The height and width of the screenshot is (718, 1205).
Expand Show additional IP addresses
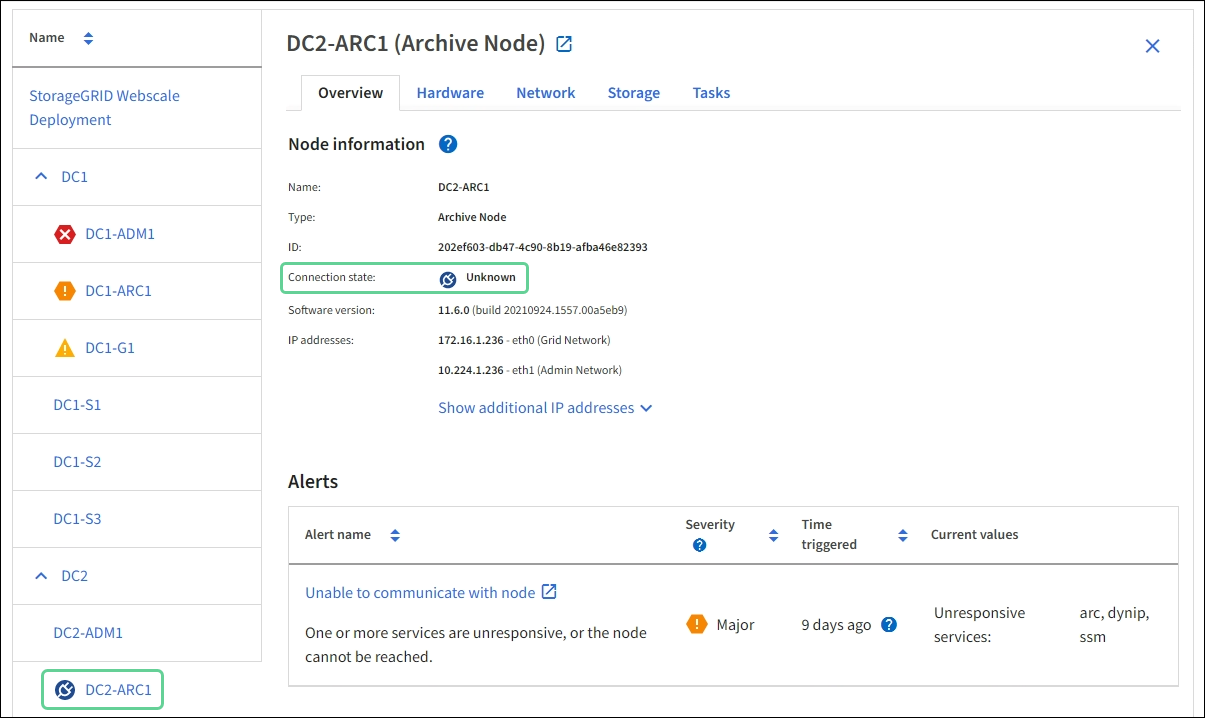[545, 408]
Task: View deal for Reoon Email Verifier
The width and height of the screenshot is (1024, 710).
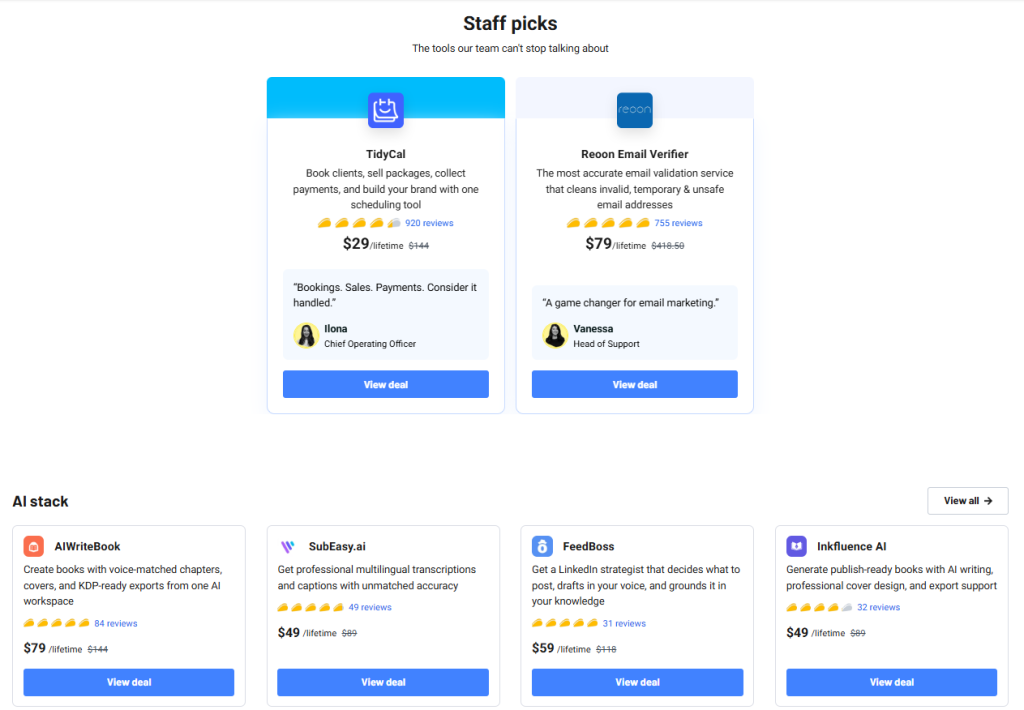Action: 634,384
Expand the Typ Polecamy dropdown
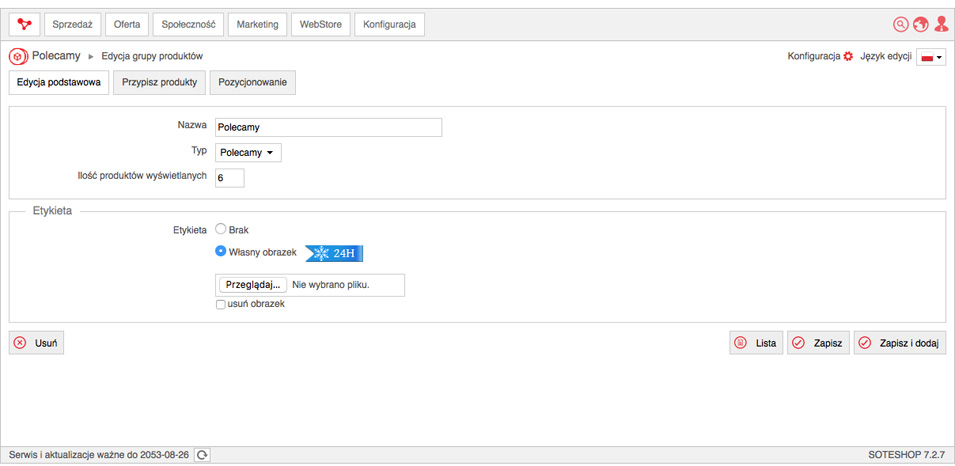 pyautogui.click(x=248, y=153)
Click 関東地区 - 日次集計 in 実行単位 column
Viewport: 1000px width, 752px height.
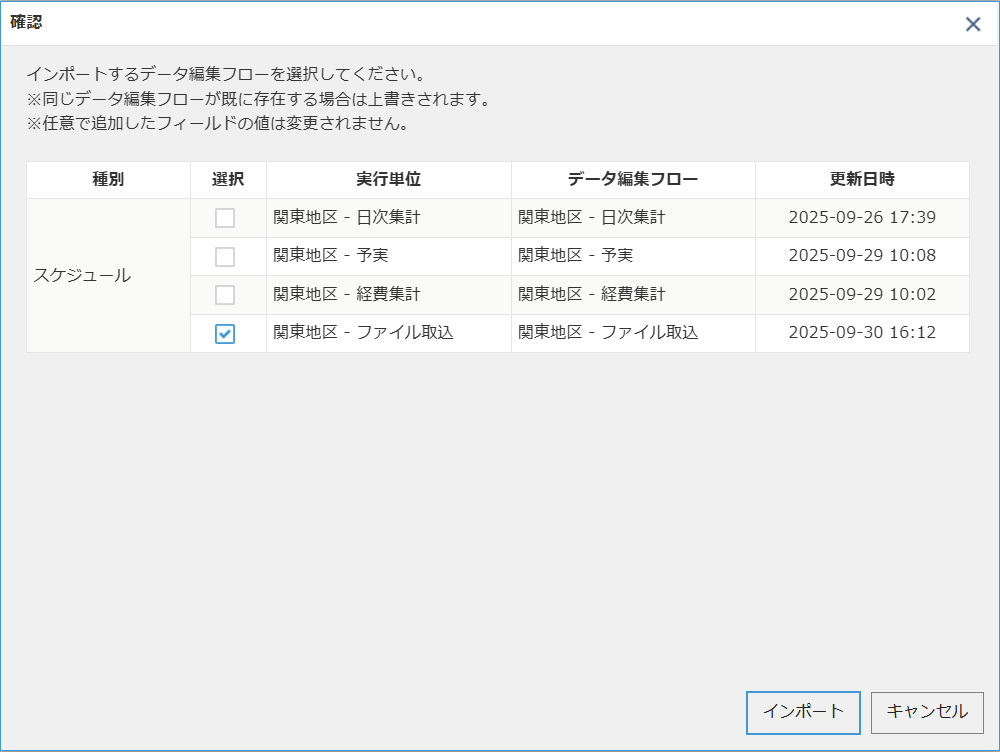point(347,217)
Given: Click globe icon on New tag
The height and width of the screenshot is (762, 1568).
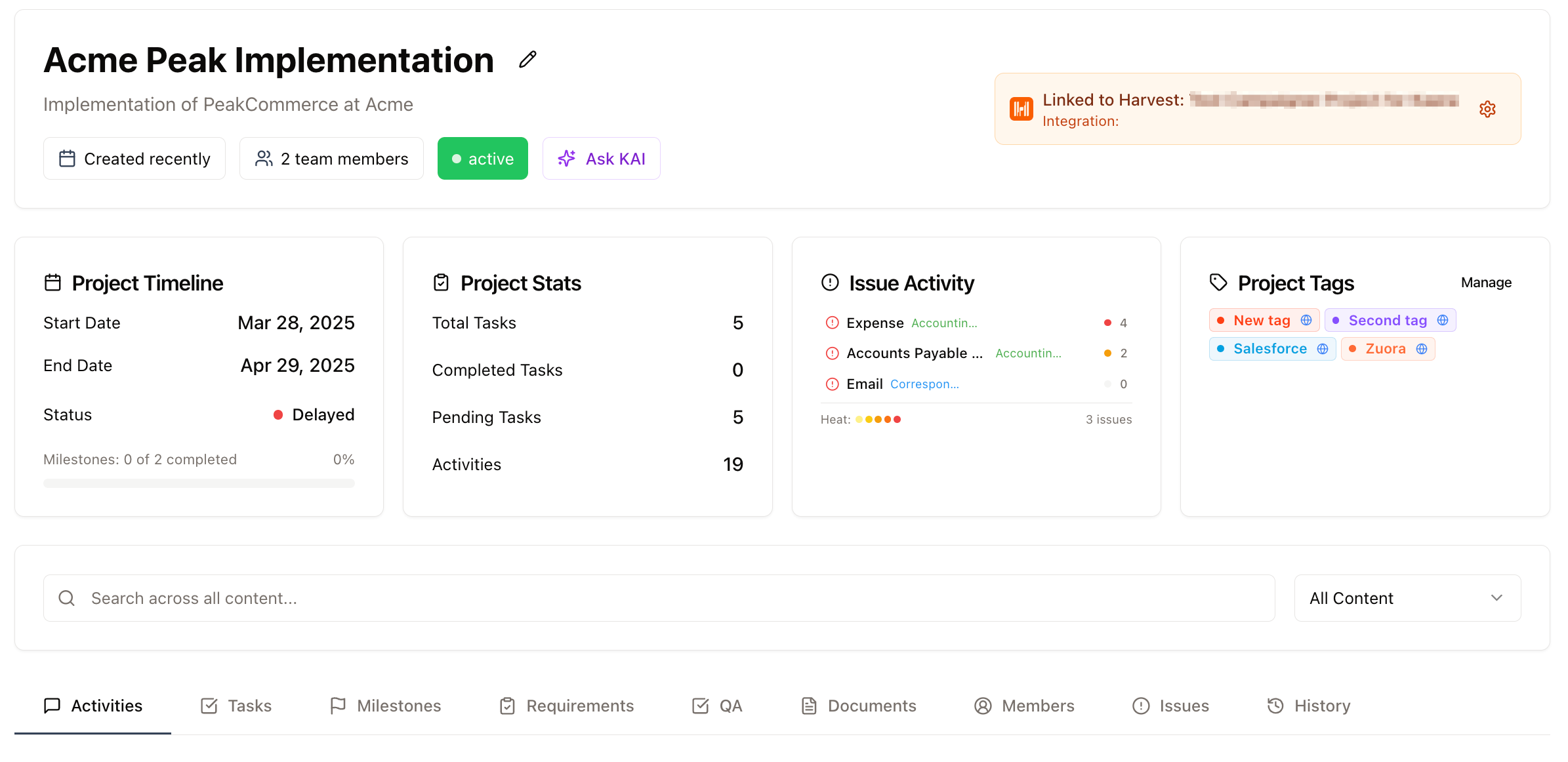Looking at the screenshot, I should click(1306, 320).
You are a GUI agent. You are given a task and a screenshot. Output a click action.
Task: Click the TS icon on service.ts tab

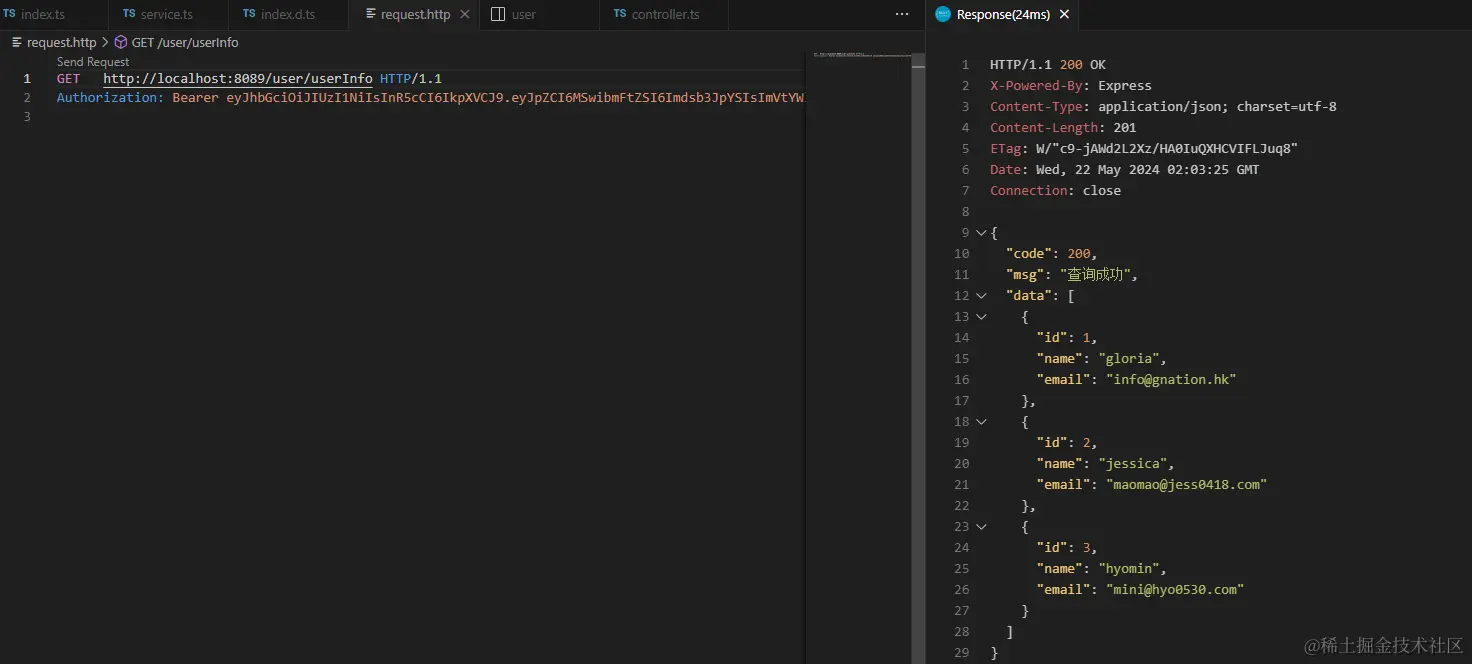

········

• **TASK PROMPT**: Pull out every line of the listing above that contains the word "icon".

• **ANSWER TO THIS PROBLEM**:
Given: Click globe icon on New tag
Task: Click the TS icon on service.ts tab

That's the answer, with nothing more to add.